Print each of the items below word for word, leaving nothing out and changing nothing.

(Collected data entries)
--- --- ---
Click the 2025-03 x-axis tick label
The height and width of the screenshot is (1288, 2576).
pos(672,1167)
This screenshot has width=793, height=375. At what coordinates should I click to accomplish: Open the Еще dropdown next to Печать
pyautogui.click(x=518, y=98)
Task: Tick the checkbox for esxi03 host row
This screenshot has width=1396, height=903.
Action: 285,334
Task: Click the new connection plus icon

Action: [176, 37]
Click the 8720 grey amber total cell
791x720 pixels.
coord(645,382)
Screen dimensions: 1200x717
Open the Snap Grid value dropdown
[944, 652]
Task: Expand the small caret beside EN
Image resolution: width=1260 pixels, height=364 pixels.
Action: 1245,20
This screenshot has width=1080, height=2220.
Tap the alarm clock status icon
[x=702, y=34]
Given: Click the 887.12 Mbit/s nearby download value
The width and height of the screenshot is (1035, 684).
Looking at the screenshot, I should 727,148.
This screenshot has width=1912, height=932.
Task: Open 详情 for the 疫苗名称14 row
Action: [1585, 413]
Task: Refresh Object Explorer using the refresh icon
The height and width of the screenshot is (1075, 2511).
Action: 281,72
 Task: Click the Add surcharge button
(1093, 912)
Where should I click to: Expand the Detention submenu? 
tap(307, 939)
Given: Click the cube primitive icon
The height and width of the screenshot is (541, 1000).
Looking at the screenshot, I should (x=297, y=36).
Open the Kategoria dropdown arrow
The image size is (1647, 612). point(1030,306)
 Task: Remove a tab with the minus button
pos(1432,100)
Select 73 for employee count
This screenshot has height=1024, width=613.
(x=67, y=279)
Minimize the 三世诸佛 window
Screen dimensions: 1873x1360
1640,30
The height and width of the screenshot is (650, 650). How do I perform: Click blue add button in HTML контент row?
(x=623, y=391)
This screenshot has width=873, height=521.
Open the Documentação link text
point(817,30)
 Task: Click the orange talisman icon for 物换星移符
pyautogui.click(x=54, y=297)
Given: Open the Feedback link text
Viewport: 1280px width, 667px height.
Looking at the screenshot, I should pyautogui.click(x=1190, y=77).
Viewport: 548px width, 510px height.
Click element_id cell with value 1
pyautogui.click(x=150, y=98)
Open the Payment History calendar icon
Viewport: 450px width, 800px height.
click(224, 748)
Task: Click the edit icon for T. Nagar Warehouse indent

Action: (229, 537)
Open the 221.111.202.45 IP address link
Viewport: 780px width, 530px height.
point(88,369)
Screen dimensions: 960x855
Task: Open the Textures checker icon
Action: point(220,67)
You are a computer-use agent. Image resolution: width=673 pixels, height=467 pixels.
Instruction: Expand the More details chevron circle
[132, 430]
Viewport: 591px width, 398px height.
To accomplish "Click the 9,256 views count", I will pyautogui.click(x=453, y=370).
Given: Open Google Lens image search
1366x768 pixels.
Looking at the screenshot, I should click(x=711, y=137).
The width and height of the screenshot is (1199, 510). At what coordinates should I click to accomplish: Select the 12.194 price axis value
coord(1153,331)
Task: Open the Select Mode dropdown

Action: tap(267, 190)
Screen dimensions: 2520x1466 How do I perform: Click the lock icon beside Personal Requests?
--- --- ---
● **Response to the exercise**:
Click the 2025-03 x-axis tick label
The height and width of the screenshot is (1288, 2576).
pos(672,1167)
This screenshot has width=793, height=375. At what coordinates should I click to accomplish: Open the Еще dropdown next to Печать
pyautogui.click(x=518, y=98)
Task: Tick the checkbox for esxi03 host row
This screenshot has width=1396, height=903.
Action: 285,334
Task: Click the new connection plus icon

Action: [176, 37]
Click the 8720 grey amber total cell
791x720 pixels.
coord(645,382)
Screen dimensions: 1200x717
Open the Snap Grid value dropdown
[944, 652]
Task: Expand the small caret beside EN
Image resolution: width=1260 pixels, height=364 pixels.
Action: 1245,20
This screenshot has width=1080, height=2220.
Tap the alarm clock status icon
[x=702, y=34]
Given: Click the 887.12 Mbit/s nearby download value
The width and height of the screenshot is (1035, 684).
Looking at the screenshot, I should 727,148.
This screenshot has width=1912, height=932.
Task: Open 详情 for the 疫苗名称14 row
Action: [1585, 413]
Task: Refresh Object Explorer using the refresh icon
The height and width of the screenshot is (1075, 2511).
Action: 281,72
 Task: Click the Add surcharge button
(1093, 912)
Where should I click to: Expand the Detention submenu? 
tap(307, 939)
Given: Click the cube primitive icon
The height and width of the screenshot is (541, 1000).
Looking at the screenshot, I should (x=297, y=36).
Open the Kategoria dropdown arrow
The image size is (1647, 612). point(1030,306)
 Task: Remove a tab with the minus button
pos(1432,100)
Select 73 for employee count
This screenshot has height=1024, width=613.
(x=67, y=279)
Minimize the 三世诸佛 window
Screen dimensions: 1873x1360
1640,30
The height and width of the screenshot is (650, 650). How do I perform: Click blue add button in HTML контент row?
(x=623, y=391)
This screenshot has width=873, height=521.
Open the Documentação link text
point(817,30)
 Task: Click the orange talisman icon for 物换星移符
pyautogui.click(x=54, y=297)
Given: Open the Feedback link text
Viewport: 1280px width, 667px height.
Looking at the screenshot, I should pyautogui.click(x=1190, y=77).
Viewport: 548px width, 510px height.
Click element_id cell with value 1
pyautogui.click(x=150, y=98)
Open the Payment History calendar icon
Viewport: 450px width, 800px height.
click(224, 748)
Task: Click the edit icon for T. Nagar Warehouse indent

Action: (229, 537)
Open the 221.111.202.45 IP address link
Viewport: 780px width, 530px height.
point(88,369)
Screen dimensions: 960x855
Task: Open the Textures checker icon
Action: point(220,67)
You are a computer-use agent. Image resolution: width=673 pixels, height=467 pixels.
Instruction: Expand the More details chevron circle
[132, 430]
Viewport: 591px width, 398px height.
To accomplish "Click the 9,256 views count", I will pyautogui.click(x=453, y=370).
Given: Open Google Lens image search
1366x768 pixels.
Looking at the screenshot, I should click(x=711, y=137).
The width and height of the screenshot is (1199, 510). At what coordinates should I click to accomplish: Select the 12.194 price axis value
coord(1153,331)
Task: Open the Select Mode dropdown

Action: tap(267, 190)
Screen dimensions: 2520x1466 How do I perform: Click the lock icon beside Personal Requests?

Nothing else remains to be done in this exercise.